La extinción de la nobleza

nobleza

Traidores de precio barato… la abundancia, que devalúa.
Daños para otros, que deforman a uno mismo. Y deformados y perdidos… carentes de identidad, solo quedan disfraces oportunos, de usar y tirar.
¿Dónde reside la grandeza de un ser que abandona sus valores más preciados, los que antes cotizaban cerca del infinito?

Trapos que ondean: la holística, para mañana

trapo

Una sociedad inmadura escucha los ecos de los egos, y se pervierte, y entonces genera muros de trapos que ondean, y de bulos de ficción a través de los siglos… Y a las palabras se les cambian la apariencia y el sonido, para torpedear el sincronismo. Los egos crecen, y la empatía desaparece; cada parte se cree que prevalece, pero, por sí solas, no son magia.

Si los dioses fueran, la vida sería un reality

Dioses como meros espectadores del drama supremo, seres hambrientos de morbo, y de un show intenso.
Mientras observan, picotean estrellas con mantequilla para saciar su estómago, y nosotros, enjaulados e ignorantes, vamos dando tumbos.
Tirados en su colchón de nube, en lo alto de casi todo, disfrutan de nosotros, su capricho, mascotas con potencial para hacer su tiempo entretenido.
Pero uno de ellos, se pregunta si les ocurre lo mismo; si no hay una verdad de infinito recorrido, una pregunta recursiva e inherente a todo ser con pensamiento, que resume; que es libre el que ignora o suelta el lastre, y que el que conoce (creyendo ser espectador), tiene dueño y es un bufón para un ser desconocido.

Don Nadie, no era un villano

don nadie

Él no era un virus para la turba; era la cura. Un agitador de conciencias, un abanderado de la revolución interna… la revolución verdadera. Era un caballero de valentía radical; sus ideas trascendían la vida.

Las flores, vivas

La belleza es una verdad que alegra los sentidos.

Marionetas en rebeldía

marionetas que sienten

Una marioneta que siente; piensa, y a una marioneta que piensa, se le tensan los hilos. Y entonces, una marioneta siente por otra… y la otra por la una, algo recíproco. Así que plantan cara al destino, cortando aquellos hilos tensos que usaba quien les movía la vida siguiendo un guión perverso.

Relativamente yo

personalidad

Una cabaña de campo, una casita en la montaña, o un faro en la playa; así podría verme si fuera edificio. ¡Qué sencillo se ve uno mismo!

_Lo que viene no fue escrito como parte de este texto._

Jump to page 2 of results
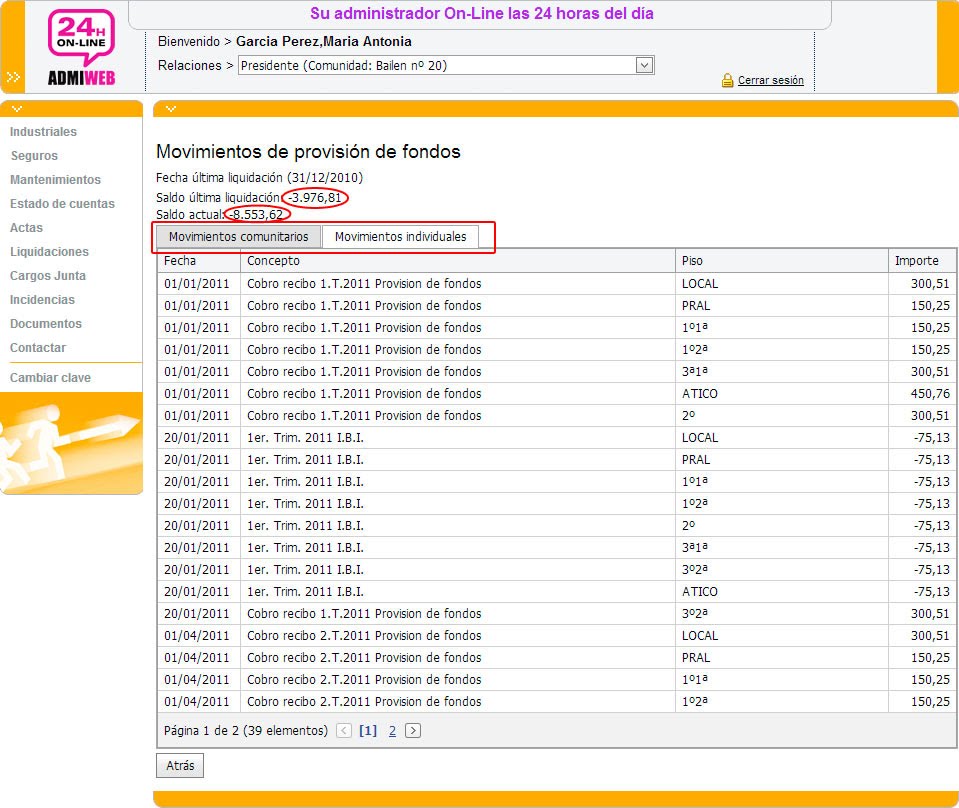tap(392, 731)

Un rascacielos y habitáculos bajo llave por doquier. Accesos restringuidos para quién y para qué. Algunas personas acceden a salas, otras a plantas enteras, pero el acceso completo es bajo llave maestra. Una llave maestra escondida en la caja fuente, fuente de vida, protegida por una combinación de sensaciones únicas.

Libre, ergo auténtico

Techo del universo

El arte no se puede forzar, pues el arte obligado no es arte, es producto. Debe ser libre, y originar sensaciones extintas o desconocidas. Puede incluso llegar a romper y recomponer el alma en el mismo momento, mutarlo, y elevarlo a la cima del universo.

Sinestesia

color face

De cada persona, en cada momento, resplandece un color.

Una pareja comparte su tiempo, y una fusión cromática viste sus auras, potenciando y determinando su poder. Y ellos, dispuestos a crear, pintan un lienzo de arte, aparentemente fugaz, pues la energía ni se crea, ni se destruye.

Embarazos del alma

no place

Que no grite, escupa y llore tinta… ¡Quién son ellos para dictar la esencia de mis palabras, que están vivas, e igualmente ríen y bailan!

Escribir con tinta virgen es transfundir la sangre propia al papel en forma de palabras. Alimentar al arte procreado, extensión de uno mismo.

“Escribe agradable, romántico*…”; escribo honesto, contesto. Pues se manifiestan las ideas en pro de las causas perdidas, y cuando un puñado converge, empujan para ser atendidas, y si lo son, algo nace que contradice la norma y alimenta la vida.


  • El romanticismo es un ideal viral, del que cuando uno se contagia, se expande en el cerebro y termina por abarcar toda percepción y todo pensamiento. Hay tragedia en el romanticismo más potente, una lucha de resultado predecible en nombre de la utopía, que se debe afrontar con pundonor, hasta que se agoten las fuerzas.